Dataset entries
################

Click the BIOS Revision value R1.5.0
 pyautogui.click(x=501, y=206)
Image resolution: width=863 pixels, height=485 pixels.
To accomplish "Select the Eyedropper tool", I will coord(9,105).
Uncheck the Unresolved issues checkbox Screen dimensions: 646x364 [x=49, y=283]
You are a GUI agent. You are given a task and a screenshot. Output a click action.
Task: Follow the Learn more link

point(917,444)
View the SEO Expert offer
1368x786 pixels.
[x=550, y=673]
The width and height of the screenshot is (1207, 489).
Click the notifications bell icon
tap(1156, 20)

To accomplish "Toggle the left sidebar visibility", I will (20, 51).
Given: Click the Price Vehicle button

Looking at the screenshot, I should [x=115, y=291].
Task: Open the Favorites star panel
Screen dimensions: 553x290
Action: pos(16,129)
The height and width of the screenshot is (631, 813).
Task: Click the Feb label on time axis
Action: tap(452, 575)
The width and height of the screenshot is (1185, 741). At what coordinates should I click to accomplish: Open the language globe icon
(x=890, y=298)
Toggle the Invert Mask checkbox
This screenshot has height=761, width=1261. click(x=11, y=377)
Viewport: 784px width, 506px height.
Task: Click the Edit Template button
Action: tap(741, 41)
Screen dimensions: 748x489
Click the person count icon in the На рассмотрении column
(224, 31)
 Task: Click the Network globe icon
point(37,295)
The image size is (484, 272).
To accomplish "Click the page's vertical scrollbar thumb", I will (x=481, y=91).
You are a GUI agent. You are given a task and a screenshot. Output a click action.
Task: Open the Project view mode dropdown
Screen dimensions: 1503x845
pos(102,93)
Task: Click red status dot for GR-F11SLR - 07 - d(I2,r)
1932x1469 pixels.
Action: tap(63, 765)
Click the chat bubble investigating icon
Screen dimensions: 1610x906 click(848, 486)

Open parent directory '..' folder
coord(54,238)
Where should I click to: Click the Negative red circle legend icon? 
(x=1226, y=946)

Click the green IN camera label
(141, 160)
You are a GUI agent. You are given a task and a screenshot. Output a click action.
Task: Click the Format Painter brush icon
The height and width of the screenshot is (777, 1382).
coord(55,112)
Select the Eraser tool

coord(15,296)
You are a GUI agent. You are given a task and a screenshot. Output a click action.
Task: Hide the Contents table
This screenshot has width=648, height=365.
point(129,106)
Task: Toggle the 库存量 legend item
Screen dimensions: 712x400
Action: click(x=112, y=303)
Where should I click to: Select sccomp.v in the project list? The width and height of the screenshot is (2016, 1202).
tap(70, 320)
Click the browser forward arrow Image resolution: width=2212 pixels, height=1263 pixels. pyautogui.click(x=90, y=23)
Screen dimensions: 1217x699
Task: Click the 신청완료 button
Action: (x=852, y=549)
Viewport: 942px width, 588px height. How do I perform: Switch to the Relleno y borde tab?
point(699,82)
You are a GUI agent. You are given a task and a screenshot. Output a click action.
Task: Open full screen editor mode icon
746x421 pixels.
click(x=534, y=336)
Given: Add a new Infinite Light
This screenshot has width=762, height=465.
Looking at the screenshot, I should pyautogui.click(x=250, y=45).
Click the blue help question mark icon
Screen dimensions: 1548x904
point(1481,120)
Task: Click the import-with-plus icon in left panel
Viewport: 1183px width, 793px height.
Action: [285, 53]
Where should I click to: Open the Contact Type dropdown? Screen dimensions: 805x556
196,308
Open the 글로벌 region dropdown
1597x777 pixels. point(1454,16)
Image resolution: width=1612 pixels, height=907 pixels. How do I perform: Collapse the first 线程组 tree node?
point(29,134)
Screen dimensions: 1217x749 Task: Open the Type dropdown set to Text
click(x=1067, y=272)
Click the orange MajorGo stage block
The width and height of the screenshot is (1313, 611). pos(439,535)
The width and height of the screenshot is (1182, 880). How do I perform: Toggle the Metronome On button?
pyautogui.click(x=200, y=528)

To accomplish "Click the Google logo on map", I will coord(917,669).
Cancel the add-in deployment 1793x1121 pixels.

################

**WHAT THIS TASK INVOLVES:**
Would you filter the records and copy out each line containing "will"?

**EXERCISE SOLUTION:**
To accomplish "Select the Eyedropper tool", I will coord(9,105).
To accomplish "Toggle the left sidebar visibility", I will (20, 51).
To accomplish "Click the page's vertical scrollbar thumb", I will (x=481, y=91).
To accomplish "Click the Google logo on map", I will coord(917,669).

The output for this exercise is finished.